* WORK REQUIRED: In the blog post about The Souvenir Shop, which Dublin shop was the first to be looted during the 1916 Rising?

The Souvenir Shop

Free State Jam

This is a first – a ‘live’ blog post! I’m writing it inside an art installation running as part of the excellent Skibbereen Arts Festival. The installation is The Souvenir Shop, and it’s a huge hit with visitors. The project is conceived by Belfast artist Rita Duffy and curated by Helen Carey, and is a very unusual perspective on the 1916 Rising commemorations.

o'neill'sshop

The Souvenir Shop was first shown in Dublin earlier this year – here is a review from the Irish Times – and it’s now in the perfect setting here in West Cork: O’Neill’s old sweetshop on Townshend Street in Skibbereen. The premises has been empty for years and stepping inside it today is stepping into the past: a shop unchanged over generations.

customers

Rita in Shop

The atmospheric and nostalgic interior of O’Neill’s shop brought back to life by Rita Duffy (above): it displays and sells ‘souvenirs’ of the 1916 Rising and the events around it. It’s a piece of art which includes and embraces its customers and the ‘invigilators’ who, today, are Roaringwater Journal creators Finola and Robert

Finola and I are on our second stint behind the counter: we are the shopkeepers! We try to keep order as customers crowd in to look at the wares in display, all of which are designed by Rita. We met her in the shop on the first day of the exhibition and she explained that, during the Rising on Easter Monday 1916, many shops in Dublin were looted: the first was Noblett’s Sweet Shop on Sackville Street, and another was Tom Clarke’s tobacconist shop on Great Britain Street (now Parnell Street). She has re-made or re-imagined these shops for the installation, and filled the empty shelves of O’Neill’s with an incredible array of objects – most of which are for sale.

* COLLECTED DATA:
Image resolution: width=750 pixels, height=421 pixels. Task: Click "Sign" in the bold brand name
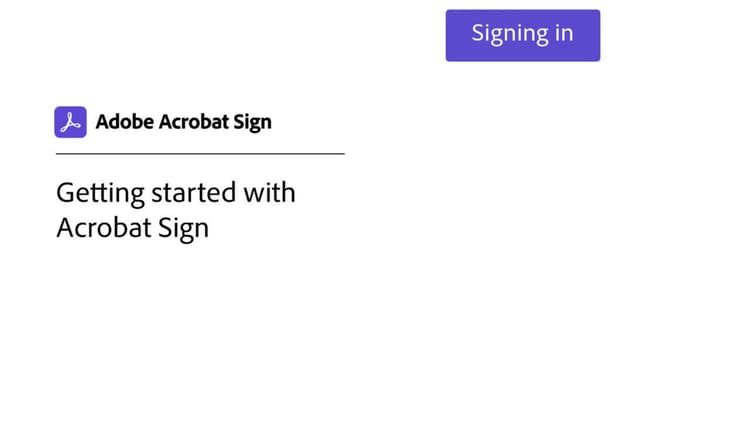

* EXERCISE ANSWER: Noblett's Sweet Shop on Sackville Street.